▸ **Tareas a realizar**:
a: Resume el extracto en dos oraciones.
b: Responde las siguientes preguntas sobre el extracto y marca cada respuesta con el mismo numeral que su pregunta:
(i) ¿Quién sostuvo con especial énfasis la idea de que los héroes hacen la Historia?
(ii) ¿Qué cargo ocupaba Günter Schabowski el 9 de noviembre de 1989?
(iii) Según John Kerry, ¿qué debía comprometerse a entregar el régimen de Bachar el-Asad para salvarse del ataque estadounidense?

▸ **Extracto del documento**:
—————

Por 22 de septiembre de 2013 Sin comentarios

Eder. Óleo de Irene Gracia

Jorge Volpi

Un desliz. No una estrategia deliberada, ni una argucia diplomática, ni un engaño geopolítico. Un simple y llano desliz. En otras palabras, un error de cálculo. Un "argumento retórico", según su protagonista, capaz de torcer por completo la política y la imagen de su país. Y no cualquier país: Estados Unidos, la -tal vez justo hasta ahora- única potencia global. Un desliz que, al menos de momento, detuvo el bombardeo de Siria y puso en entredicho, si no de plano en ridículo, a su jefe, el presidente Barack Obama.

            Desde mediados del siglo xix se esparció la idea, sostenida con especial énfasis por Thomas Carlyle, de que son los héroes -de Jesús y Mahoma a César y Napoleón- quienes hacen la Historia, sólo para que el gran Liev Tolstói se burlase de ellos en Guerra y paz, mostrando cómo esos "grandes hombres" son incapaces de articular el comportamiento de las masas. Hoy constatamos que Tolstói se equivocaba en lo que respecta a los errores: si un solo individuo, por poderoso que sea, jamás conseguiría trastocar la Historia de forma voluntaria, un solo yerro puede lograr que ésta se vuelva en su contra.

            Pensemos en Günter Schabowski, el efímero jefe del Partido Comunista de Berlín Oriental cuando, la tarde del 9 de noviembre de 1989, afirmó en una conferencia de prensa que la posibilidad de pasar de Alemania Democrática a Alemania Federal en viajes privados era posible "de forma inmediata" -otro lapsus memorable-, provocando la caída del Muro de Berlín esa misma noche. O en el hierático secretario de Estado John Kerry quien, para salir del paso a la pregunta de un reportero, sostuvo que el régimen de Bachar el-Asad podría salvarse del inminente ataque estadounidense si se comprometía a entregar todas sus armas químicas a la comunidad internacional. "Aunque", añadió confiado, "no lo va a hacer y no se puede hacer".

—————

▸ **Material recopilado**:
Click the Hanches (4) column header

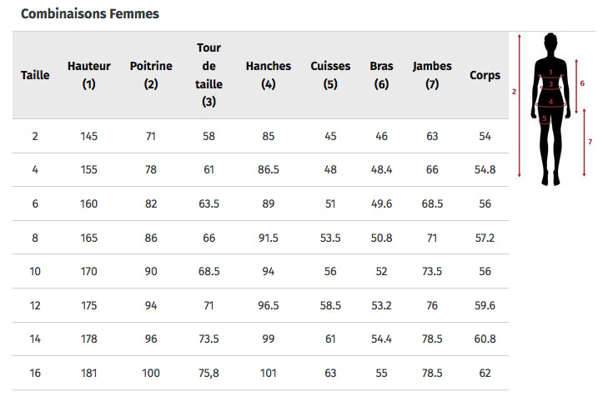click(x=269, y=75)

—————

▸ **Resultados por tarea**:
a: Un desliz, calificado como un simple error de cálculo y no como una estrategia deliberada, detuvo al menos de momento el bombardeo de Siria y puso en entredicho al presidente Barack Obama. Frente a Tolstói, el extracto sostiene que un solo yerro puede volver la Historia en contra de alguien, como ocurrió con el lapsus de Günter Schabowski que provocó la caída del Muro de Berlín y con la respuesta de John Kerry sobre las armas químicas del régimen de Bachar el-Asad.

b:
(i) Thomas Carlyle.
(ii) Era el efímero jefe del Partido Comunista de Berlín Oriental.
(iii) Todas sus armas químicas, a la comunidad internacional.